■ ESTRATTO DELLA FONTE ■
________________________

Poco mossa, ma ancora in crescita dopo i record,
Wall Street: il Dow Jones ha guadagnato lo 0,18% chiudendo a 17.912,62 punti, il Nasdaq è avanzato dello 0,39% a 4.774,47 punti e l’indice S&P 500 è salito dello 0,38% a 2.074,33 punti. Sui listini americani pesa la ricca agenda macro, a cominciare dalla creazione di 208mila posti di lavoro nel settore privato; il dato Adp è inferiore alle attese degli analisti per 223.000 nuovi impieghi. Si attende ora il report completo sul mercato del lavoro di venerdì, intanto la domanda settimanale di mutui arretra del 7,3%. La produttività dei lavoratori americani è cresciuta nel terzo trimestre al ritmo del 2,3%, anzichè del 2% come indicato in via preliminare un mese fa, ma meno delle attese per una rilettura al 2,5%. L’Ism del settore dei servizi è salito a 59,3 punti a novembre, sopra le attese. Nella serata italiana, inoltre, arriverà la pubblicazione del beige book della Fed potrà dare ulteriori indicazioni sul rafforzamento economico degli Stati Uniti e sulle decisioni della Banca centrale di Washington in tema di politica monetaria.
L’euro, intanto, chiude in calo a 1,2318 dollari dopo aver toccato un minimo da 27 mesi a 1,2301 dollari. La robustezza dell’economia Usa e le prospettive di un rialzo dei tassi continuano a sostenere il biglietto verde, che aggiorna inoltre a 119,77 yen il proprio massimo da sette anni sulla divisa nipponica. Cambio euro/yen a 147,42. Sulla moneta europea pesano anche i deludenti dati sui Pmi compositi dell’Eurozona. Nuovo record negativo del rublo sul dollaro, nonostante l’intervento lunedì della banca centrale con 700 milioni di dollari: stamani la divisa russa stata indicata fino a 67,64 per un euro e a 54,70 per un dollaro, da inizio anno si è svalutata di oltre il 40% rispetto alla moneta europea e di oltre il 60% nei confronti del biglietto verde (le valute). Lo spread Btp-Bund è in calo: il differenziale di rendimento tra i titoli di Stato decennali italiani e tedeschi si attesta a 123 punti, ai minimi dalla primavera 2010. Cala ancora il rendimento del Btp decennale, che passa all’1,97% ai nuovi minimi storici.
L’Euro Stoxx 600, paniere di azioni del Vecchio continente, con il rimbalzo di ieri del comparto energetico si è riportato vicino ai massimi di giugno: dai minimi di ottobre, l’indice ha recuperato circa dodici punti percentuali in scia all’accelerata di Draghi sull’acquisto di titoli di Stato nell’ambito di un quantitative easing.

________________________

Registri di localizzazione degli elementi sullo schermo:
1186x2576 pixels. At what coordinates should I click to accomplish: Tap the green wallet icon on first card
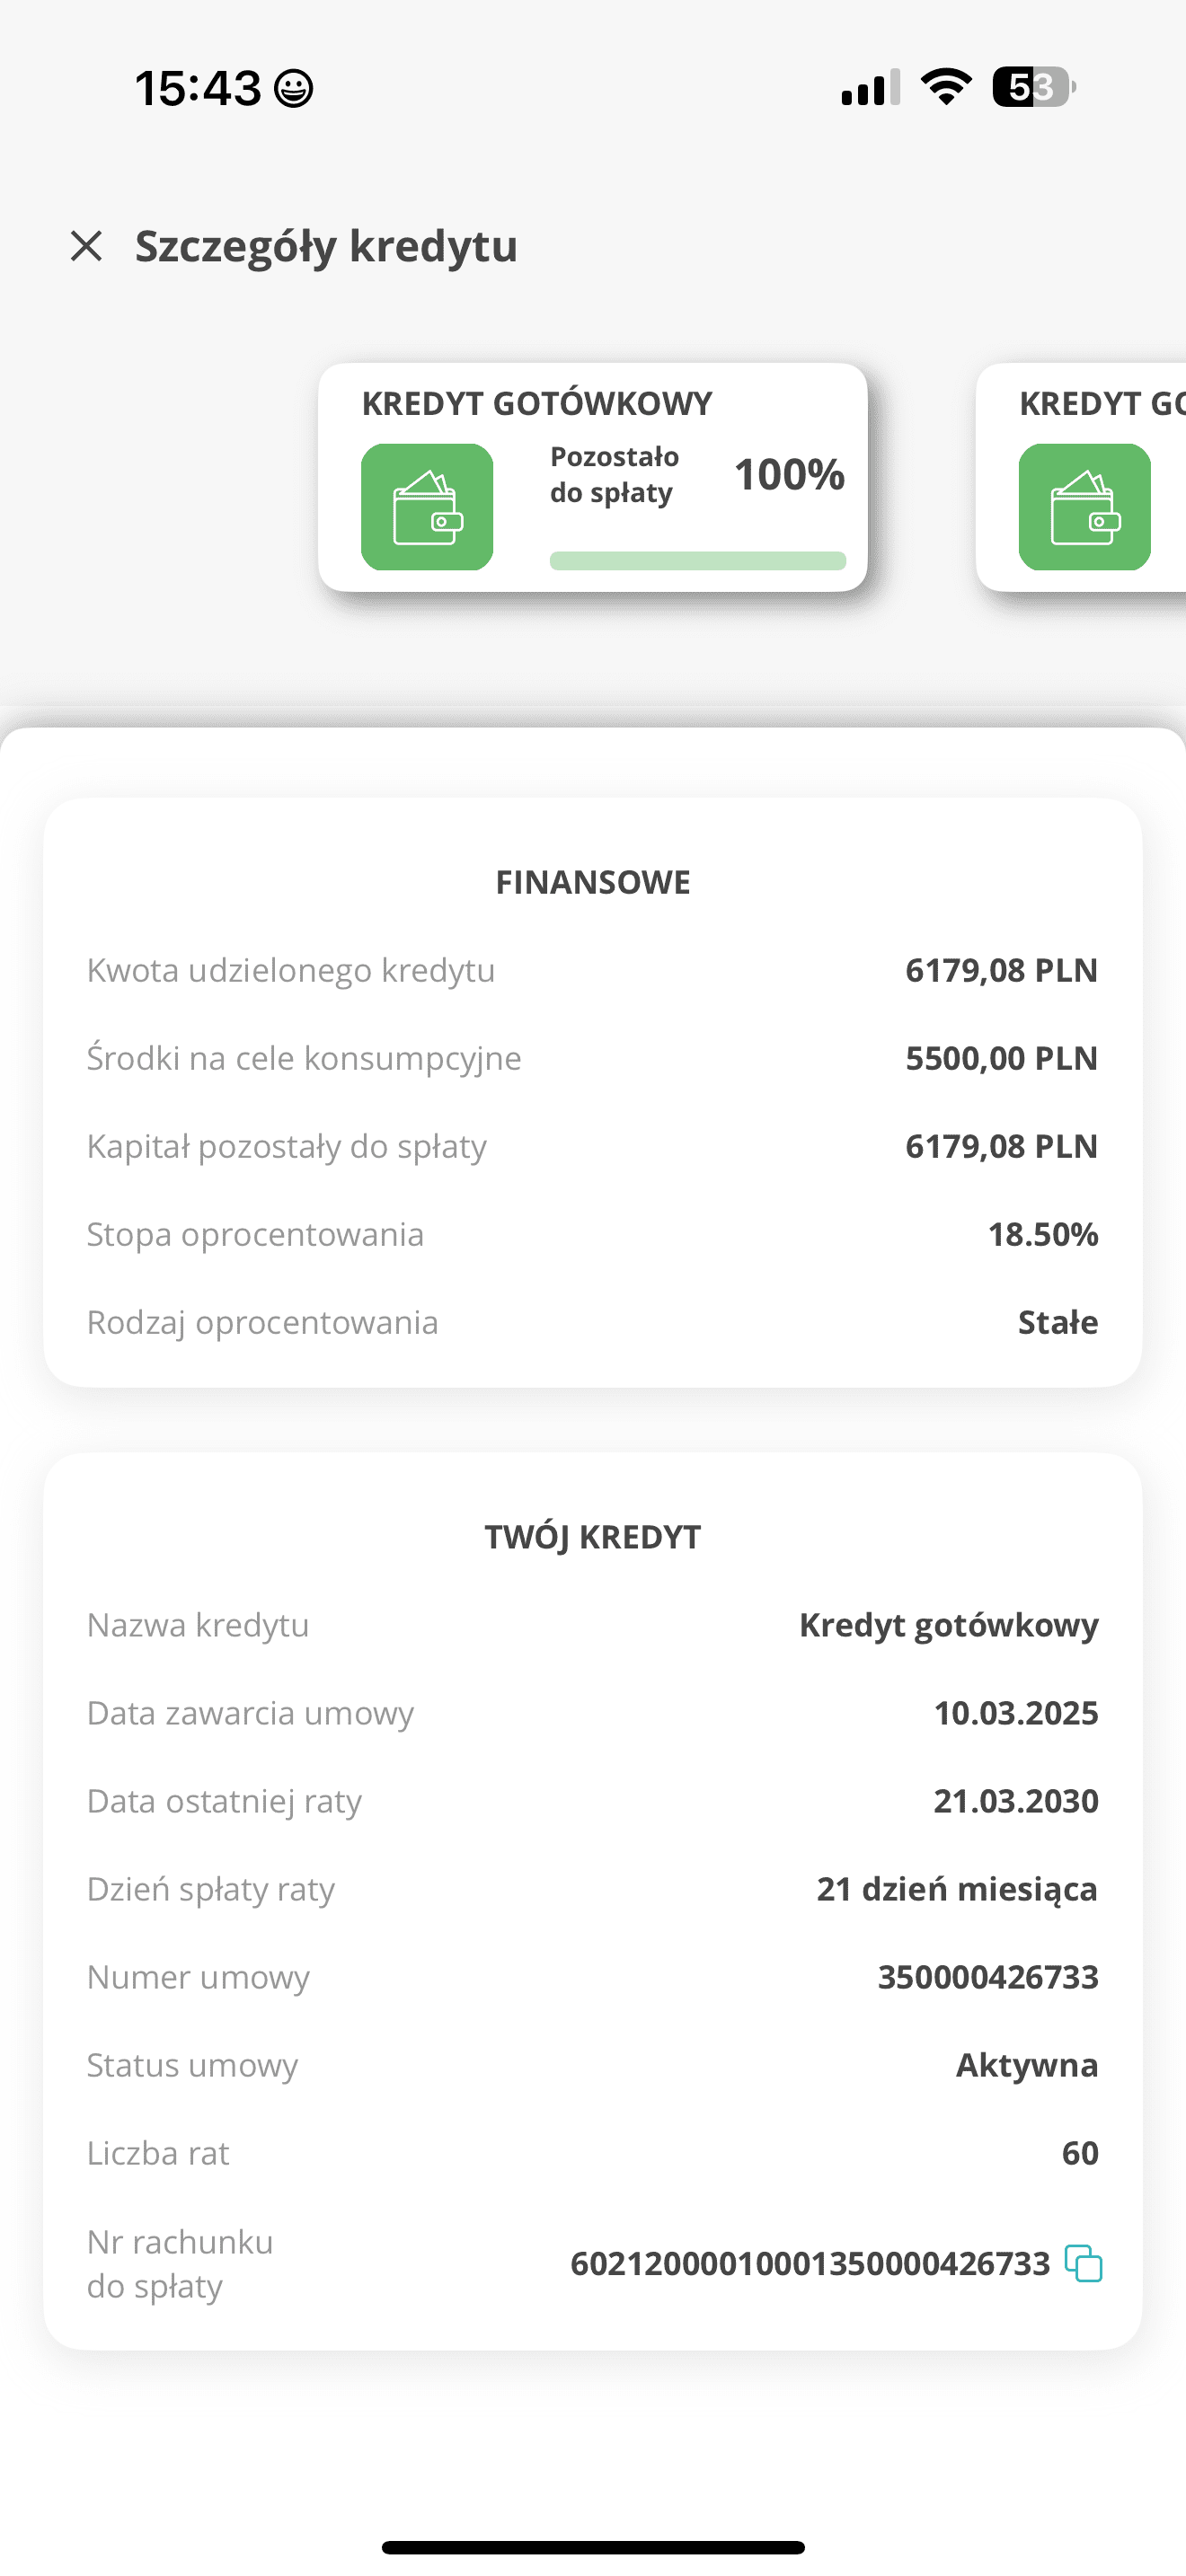pyautogui.click(x=427, y=507)
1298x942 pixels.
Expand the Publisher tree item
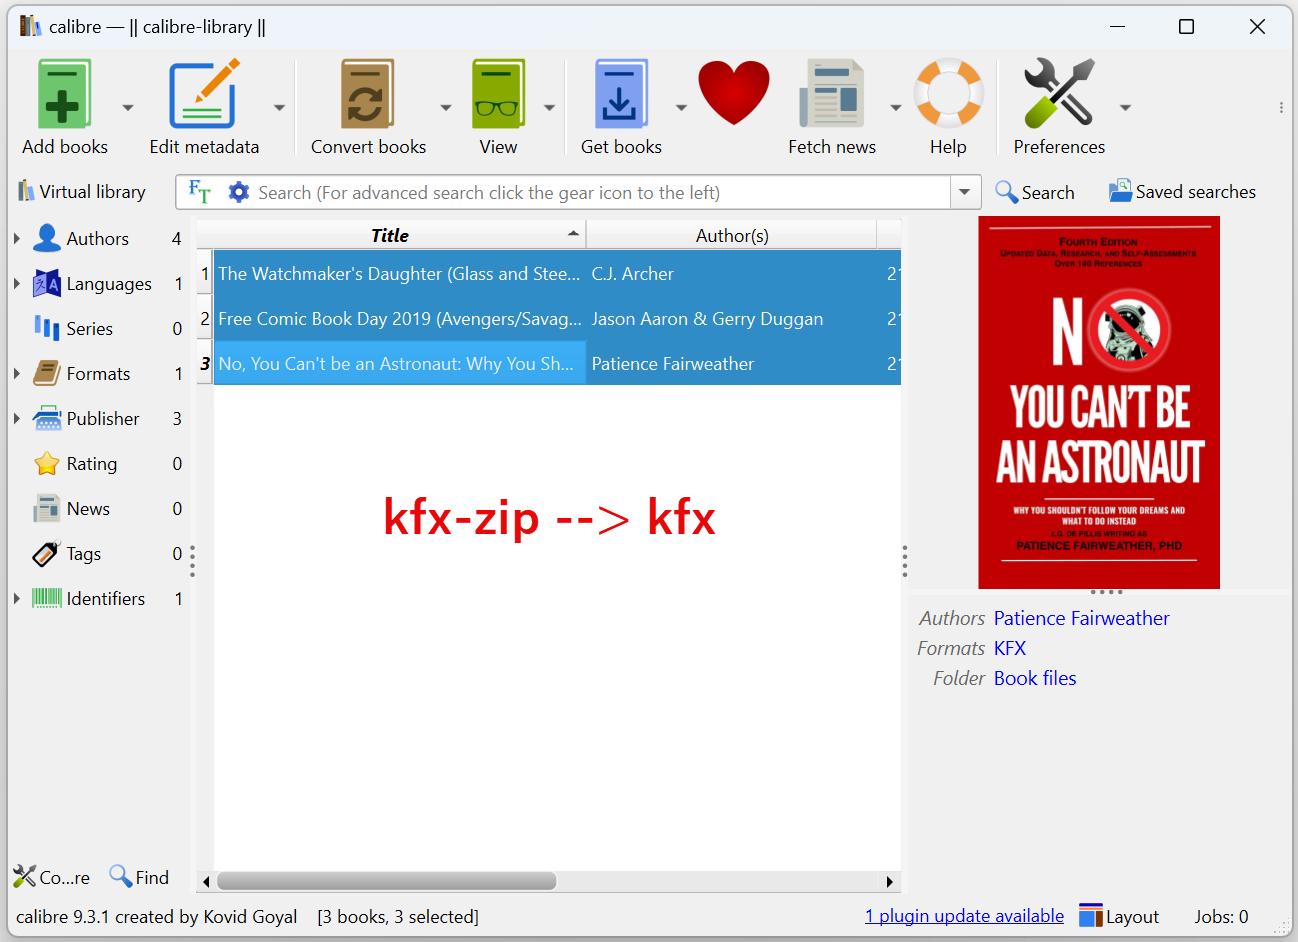17,418
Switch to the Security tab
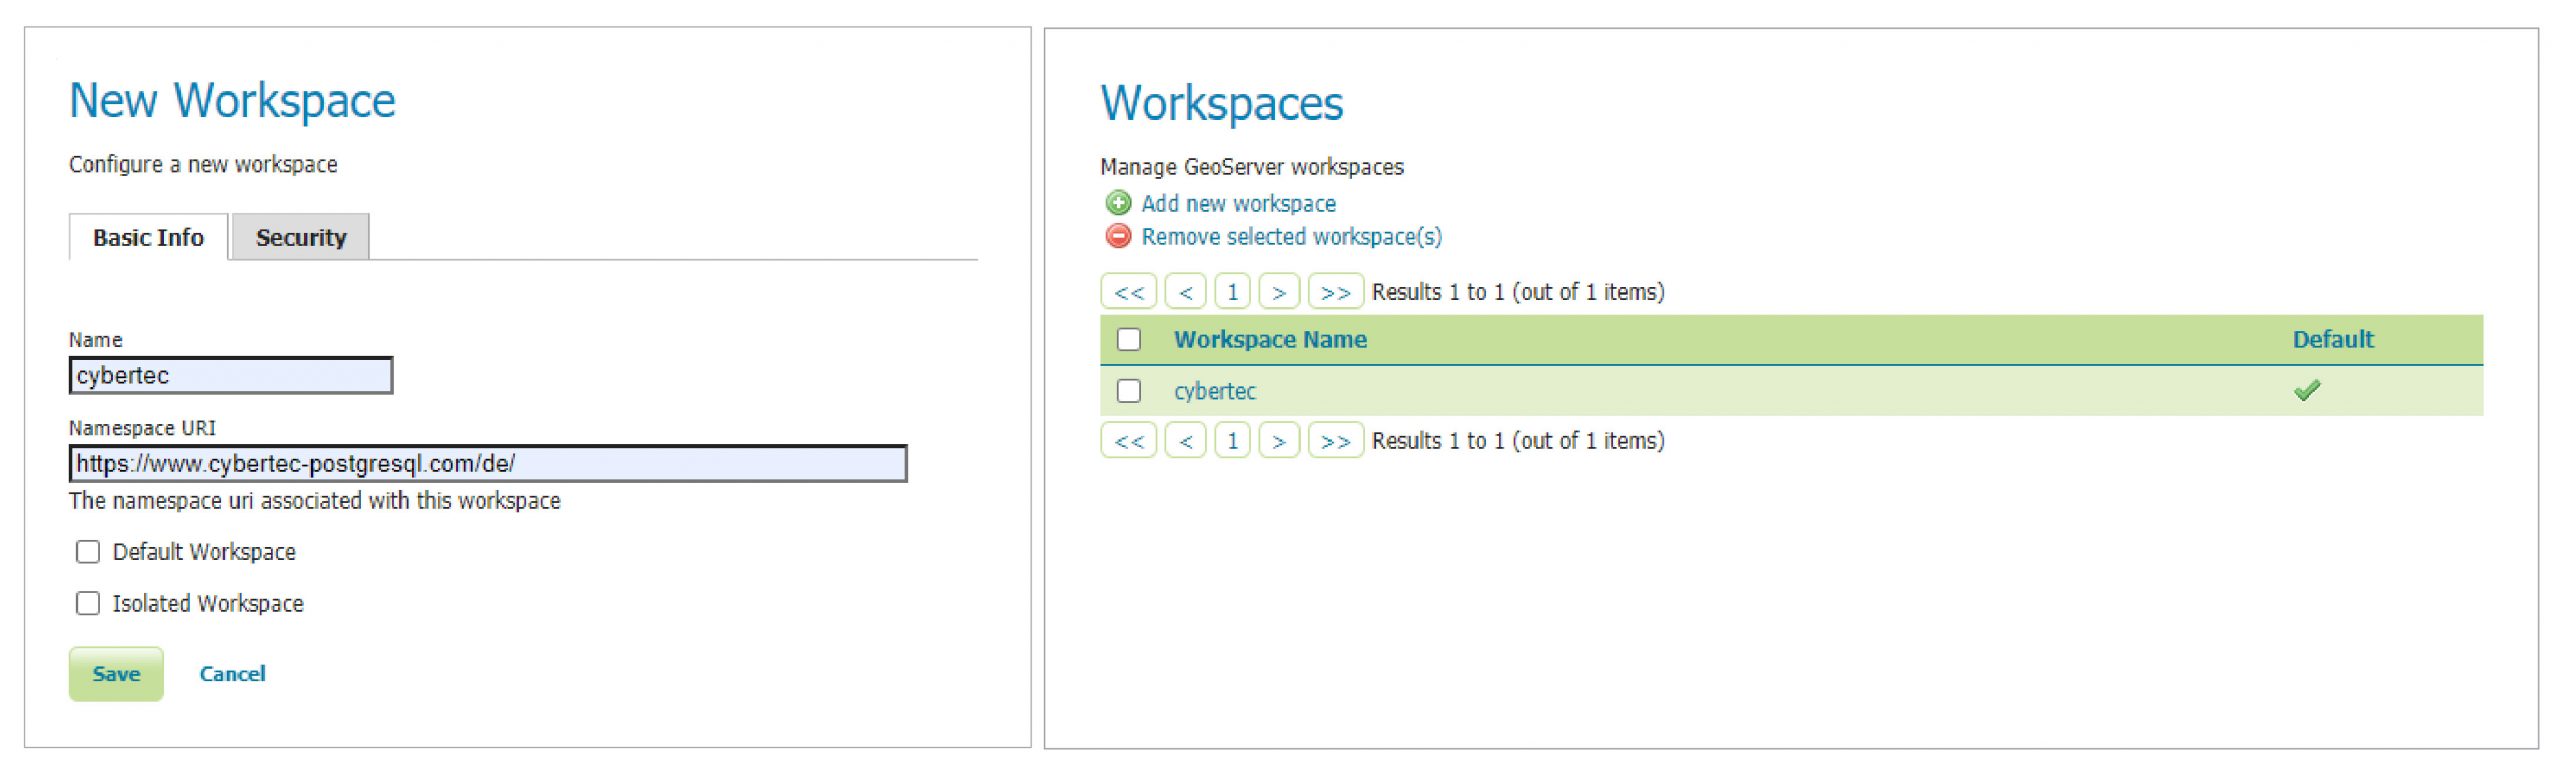 300,237
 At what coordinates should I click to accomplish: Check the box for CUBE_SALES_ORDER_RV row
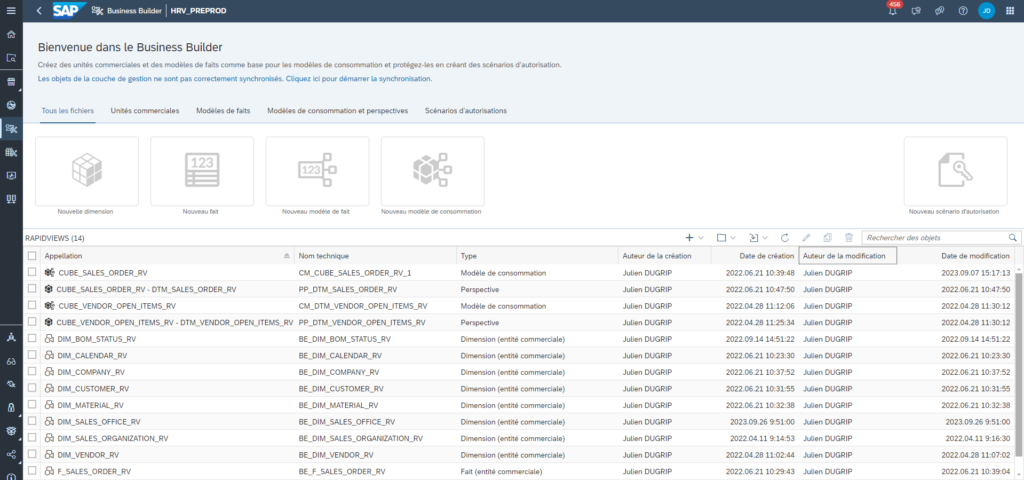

________________________

■ DESCRIZIONE DEL COMPITO ■
Stabilisca se le affermazioni seguenti concordano con il testo sui mercati finanziari, rispondendo sì o no e citando alla lettera le parole decisive: (a) il Dow Jones ha chiuso in rialzo dello 0,18%; (b) il dato Adp sui posti di lavoro nel settore privato ha superato le attese degli analisti; (c) lo spread Btp-Bund è in aumento.

■ SOLUZIONE PROPOSTA ■
(a) Sì: «il Dow Jones ha guadagnato lo 0,18% chiudendo a 17.912,62 punti».
(b) No: «il dato Adp è inferiore alle attese degli analisti per 223.000 nuovi impieghi».
(c) No: «Lo spread Btp-Bund è in calo».